List every line in the entries below that contains the word "Open", copying each such line in full.

* **Provided data**
○ ○ ○ ○ ○ ○ ○

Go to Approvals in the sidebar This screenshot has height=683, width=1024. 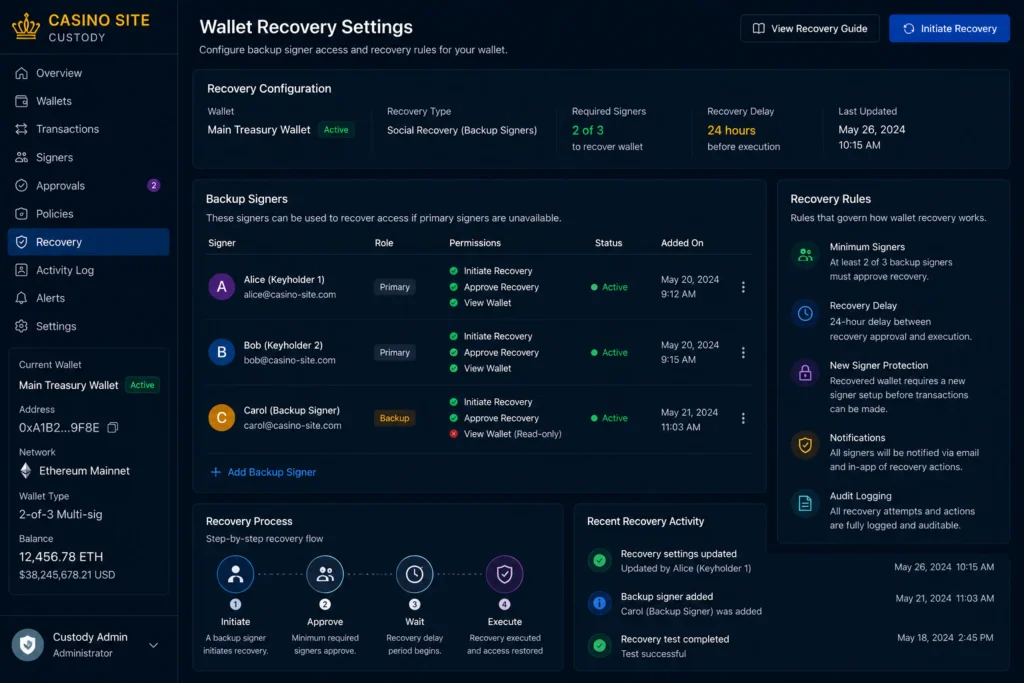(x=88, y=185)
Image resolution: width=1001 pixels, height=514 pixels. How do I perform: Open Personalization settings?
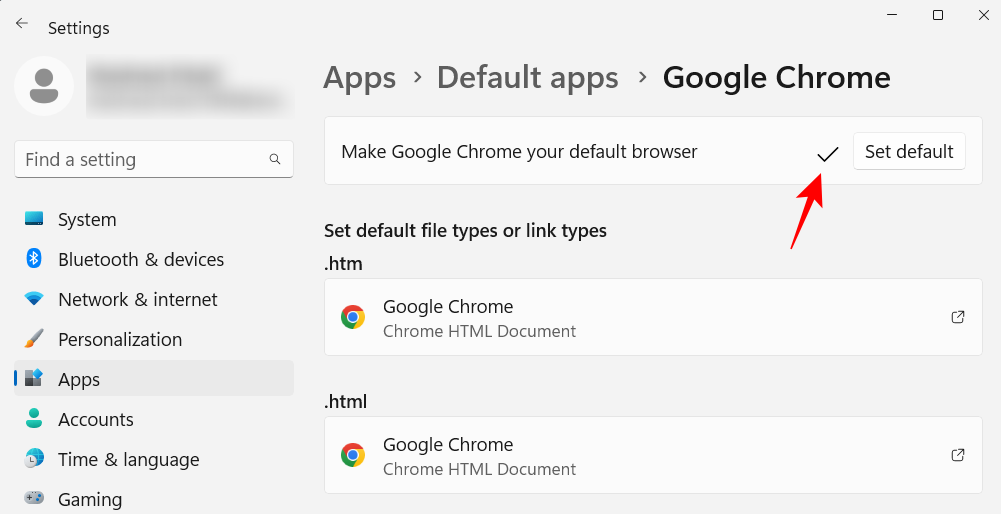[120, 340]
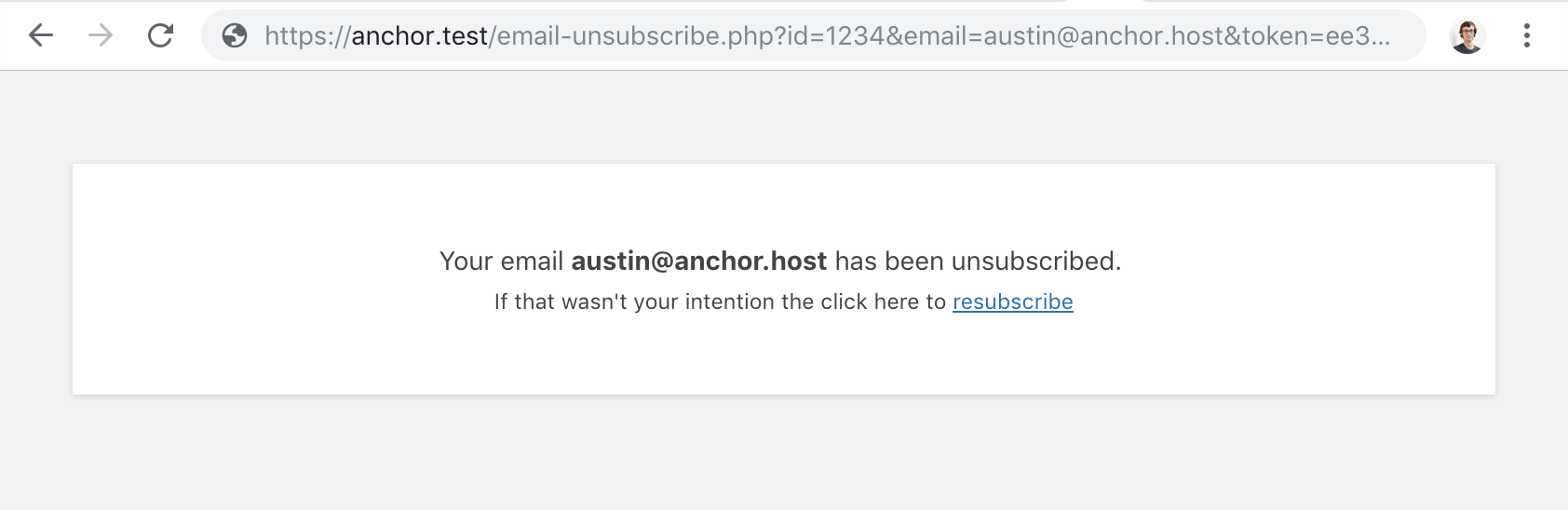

○ ○ ○ ○ ○ ○ ○

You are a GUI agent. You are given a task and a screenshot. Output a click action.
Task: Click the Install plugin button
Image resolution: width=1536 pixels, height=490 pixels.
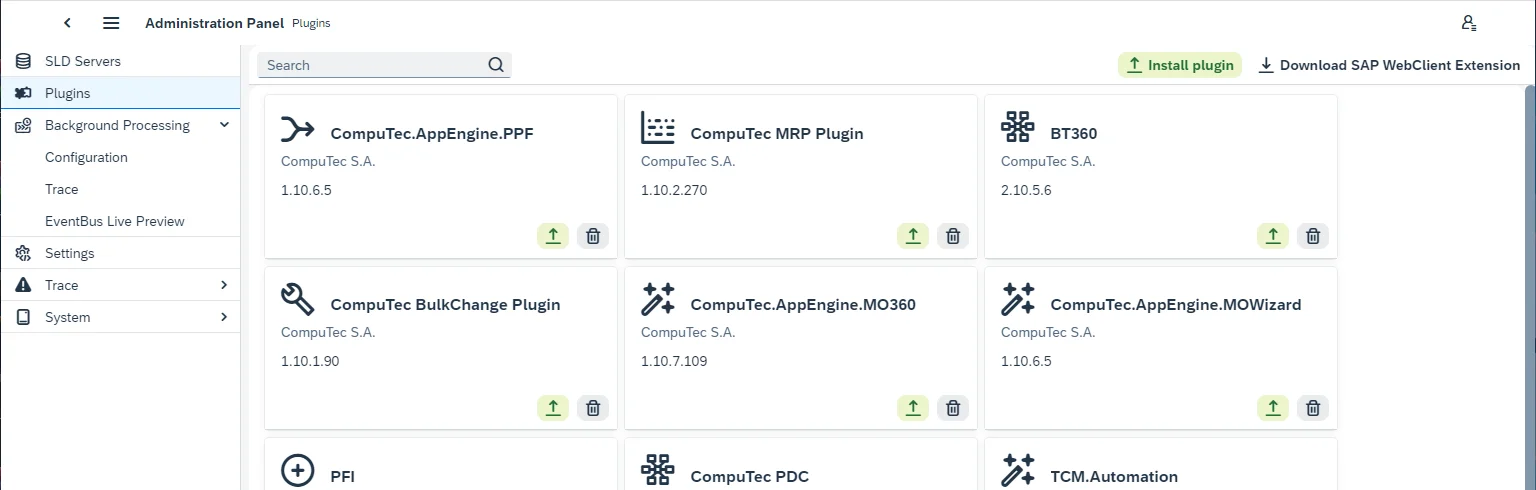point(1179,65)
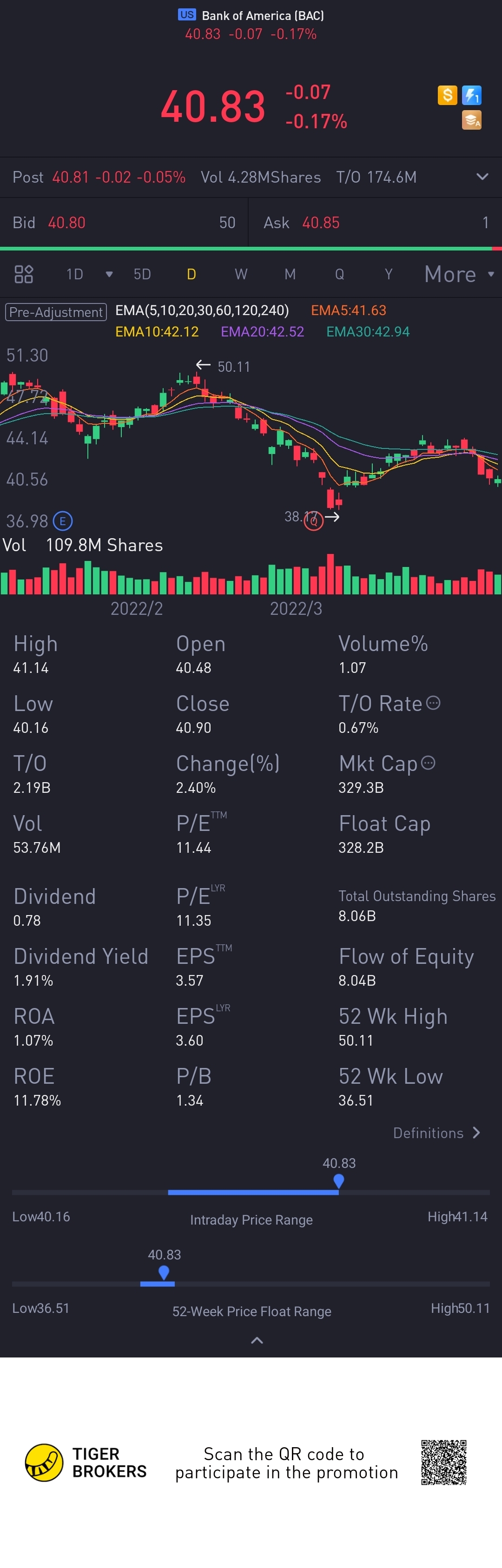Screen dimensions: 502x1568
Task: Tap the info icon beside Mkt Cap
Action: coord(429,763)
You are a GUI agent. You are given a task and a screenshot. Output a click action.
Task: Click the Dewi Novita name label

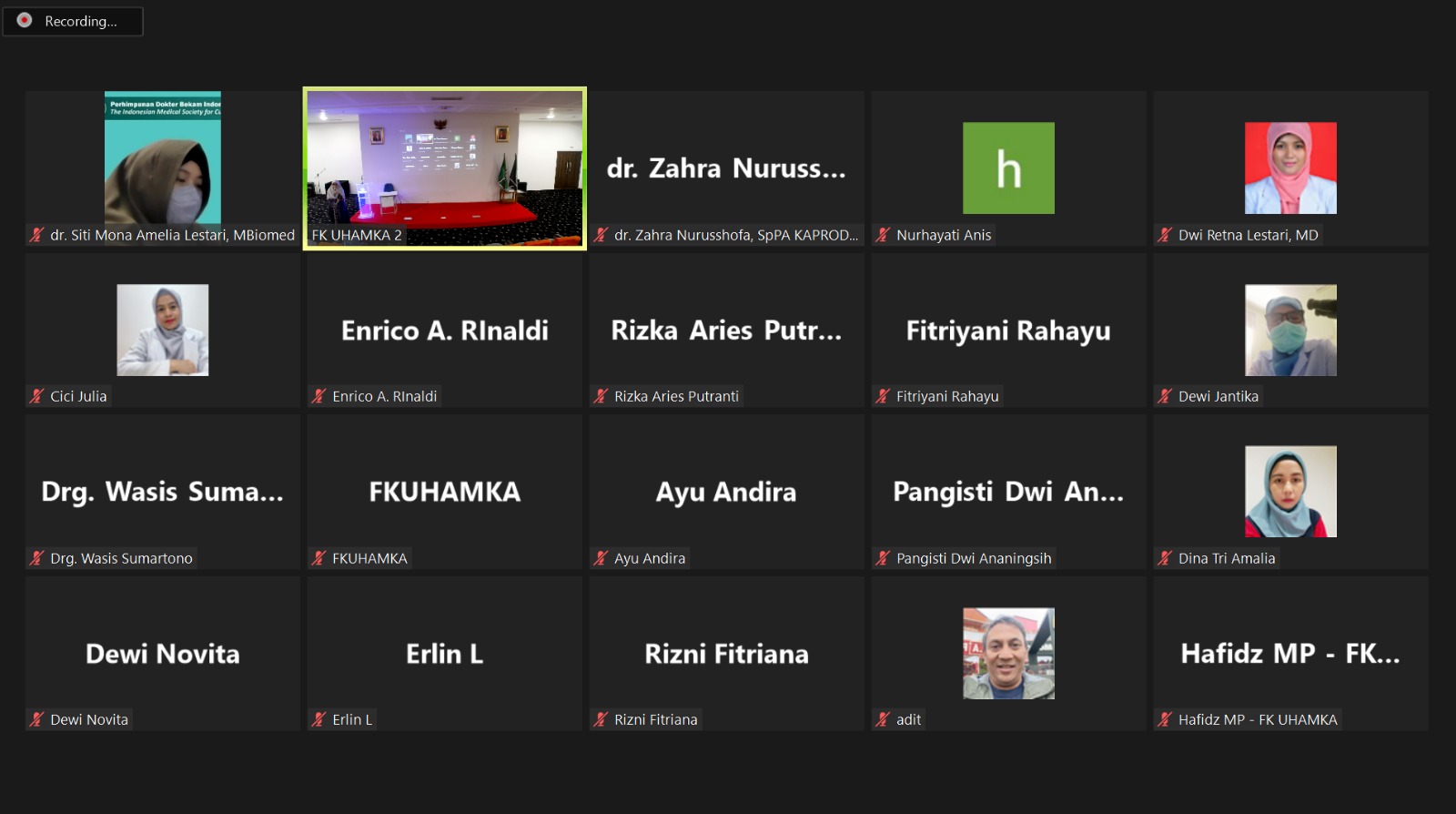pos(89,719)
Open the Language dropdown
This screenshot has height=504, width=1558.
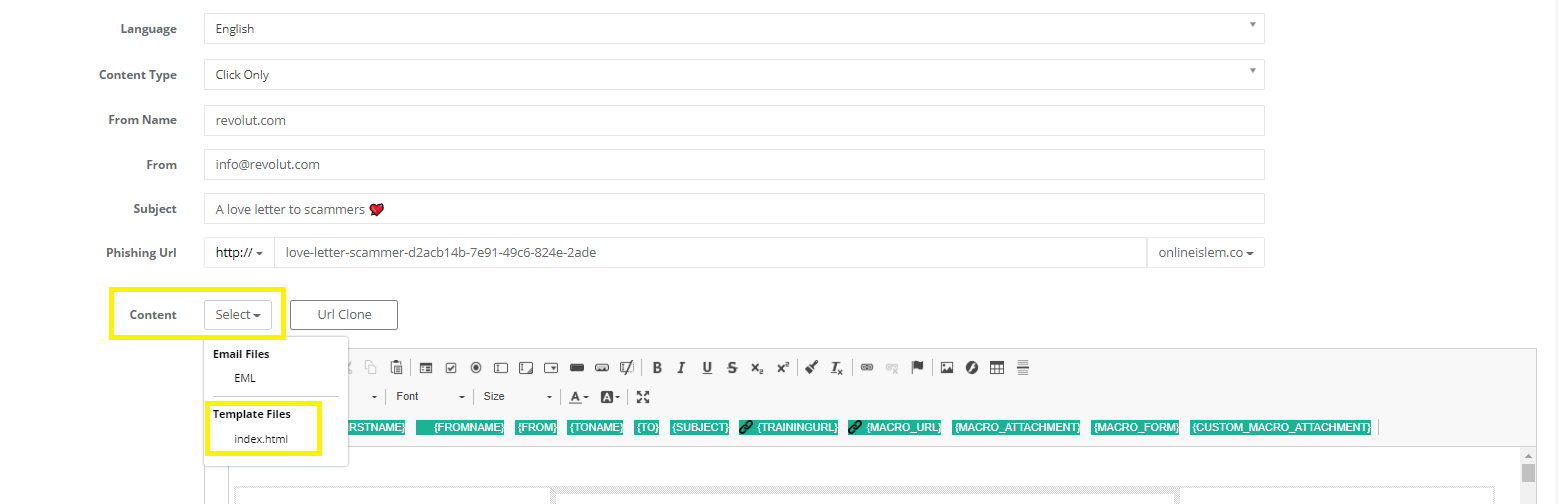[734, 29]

○ ○ ○ ○ ○ ○ ○

* **Full response**
Image resolution: width=1001 pixels, height=514 pixels. How do I perform: Open Personalization settings?
Open the Language dropdown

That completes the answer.